California gubernatorial recall election 2021 coverage for the deaf

Before I waste your time, I will give you the quick answer: Vote No and vote for Kevin Paffrath. That’s really the amount of energy you should put into this waste of time.

For the rest of you, I can provide some reasoning, but I am really annoyed about it because this is cutting in to my Nextdoor time. Did you know there are people that use Nextdoor that are wrong? It’s true! And I need to go on there and let them know about it!

We did this 18 years ago. More than 100 people were on the ballot, and I was almost one of them. I did not have $3,500 to throw around (I don’t exactly have that now either), but I thought it would have been cool to be on there. I don’t regret it, and I don’t regret not throwing my hat in the ring this time either.

Let’s cover my decision first and get that out of the way so I can focus on the shitposting I am really here to do.

For those of you who were not here in 2003, this is how recall elections work. There are 2 things to do. First, you have to figure out whether you want to remove Governor Gavin Newsom from office. Second, separately, if more ballots say Yes than No, who would you pick to replace him?

Not a lot of critical thinking is required here, but there is a little game theory to apply. It is OK to look at the list of 46 candidates and decide whether any of them would do a better job than Newsom. That’s probably the smartest way to look at it. Because it absolutely should color your decision.

But what should also color your decision is the likelihood of someone who would not do a better job than Newsom to receive a plurality of votes. And that is why I am voting No.

I have never been a Newsom fan. When he first ran for mayor, coincidentally in 2003, same as the Gray Davis recall, he held off a hard charging Matt Gonzalez. It felt closer than it actually was, which probably speaks to the company I kept at the time. But we were pretty upset all the same. From a class or identity politics perspective, it was an easy choice at the time, and admittedly the two candidates were distinctive enough no matter what your political stripes.

And Newsom did the job, worked his way up, and was elected governor with 62% of the vote 3 years ago. It would cause one to think this recall election was in the bag, that the “No” vote would blow away the Yeses.

I’m here to tell you, “Not so fast.”

Voters don’t vote to say “thank you.” They vote to say “fuck you.” And although they are not as mad as they were in 2003, that just means turnout will be lower, especially with no big name alternative on the ballot, like we had with Ahnold.

Truthfully many things can happen that will result in the president being recalled. Yes voters are more riled up. There is no obvious get-out-the-vote candidate. Newsom has been busy doing his job vs. campaigning, which I am sure is a setup for a lot of punchlines. At least be original if you’re going to do so, OK?

The rest of this screed is a collection of talking points, so I will understand if you move on to the candidate review. But this really is a waste of taxpayer money, because the next election is less than 14 months after the recall election. In Davis’s case, there were still 3 years left in his second term, and he only won reelection because his main opponent was so awful. The vibe is very different this time.

But it is also more apathetic. We can’t make people under 40 get vaccinated, and you think they’re going to vote in this election? There’s no Trump to vote against! So really anything can happen, and it will be harder for “anything” to happen if you vote. I don’t even care how anybody votes anymore. The more representative the results are, the less it matters to me what they are. At least the people have spoken.

There are easy jokes to be made about some of these candidates. Bill Maher has done it for me so I will not bother.

So why Paffrath? He would do the least amount of damage among the candidates for the 14 months or so he has to hold down the fort, and that is all this is. It’s like when a baseball team fires its manager in August and announces an interim replacement who used to just be the bullpen catcher. Nobody expects him to manage the following season, but someone needs to fill out the lineup card in the meantime and hold press conferences.

I am stealing this from Maher, but I am sure he stole it from someone else, because this is not news. A lot potentially is at stake. We have a senator, who like Newsom, used to be mayor of San Francisco and is also in her late ’80s. She is not stepping down.

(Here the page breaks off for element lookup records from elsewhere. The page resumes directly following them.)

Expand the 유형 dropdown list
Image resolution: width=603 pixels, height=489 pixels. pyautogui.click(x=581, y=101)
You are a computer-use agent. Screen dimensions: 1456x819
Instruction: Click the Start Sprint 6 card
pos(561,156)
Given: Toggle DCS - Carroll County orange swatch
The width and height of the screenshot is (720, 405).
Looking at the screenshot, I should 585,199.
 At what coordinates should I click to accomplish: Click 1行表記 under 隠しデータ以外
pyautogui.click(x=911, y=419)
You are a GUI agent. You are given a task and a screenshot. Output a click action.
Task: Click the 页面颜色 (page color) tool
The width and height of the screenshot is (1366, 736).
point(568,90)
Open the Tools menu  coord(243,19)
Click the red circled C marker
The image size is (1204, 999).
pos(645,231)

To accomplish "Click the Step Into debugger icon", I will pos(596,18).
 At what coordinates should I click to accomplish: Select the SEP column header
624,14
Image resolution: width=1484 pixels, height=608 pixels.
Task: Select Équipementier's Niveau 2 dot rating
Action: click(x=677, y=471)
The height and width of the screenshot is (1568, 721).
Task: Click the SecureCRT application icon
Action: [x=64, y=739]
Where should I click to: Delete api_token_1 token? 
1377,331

Should something happen to Dianne Feinstein, the governor will announce her replacement. That is why we have Alex Padilla. If a Republican gets in, guess who will replace her? And now you have lost your Senate majority, small that it may be. The Senate is a whole other ball of wax. Most of the early vaccinators were Democrats, which means if the vaccines start to wear off, they will be the first to get COVID-19 of they cannot get a booster in time, which means it is more likely that they would die.

Besides the Senate majority being in danger, it also potentially means that if anyone in the Supreme Court dies, such as RBG Jr., Stephen Breyer, there is no way that a replacement justice will be brought to the floor. We already saw this with Merrick Garland in 2016. I don’t understand why that would not happen again.

Although it is slightly hyperbolic, not voting No in the recall and not picking a candidate who would make a good faith effort to govern in a fashion that reflects what a majority of Californians want could eventually result in a 7–2 Supreme Court majority for the conservatives. And hey, if you want that, then you know how to vote to get that to happen!

Anyway, that’s all the energy I am putting in to this. I will see you for the primary in 9 months.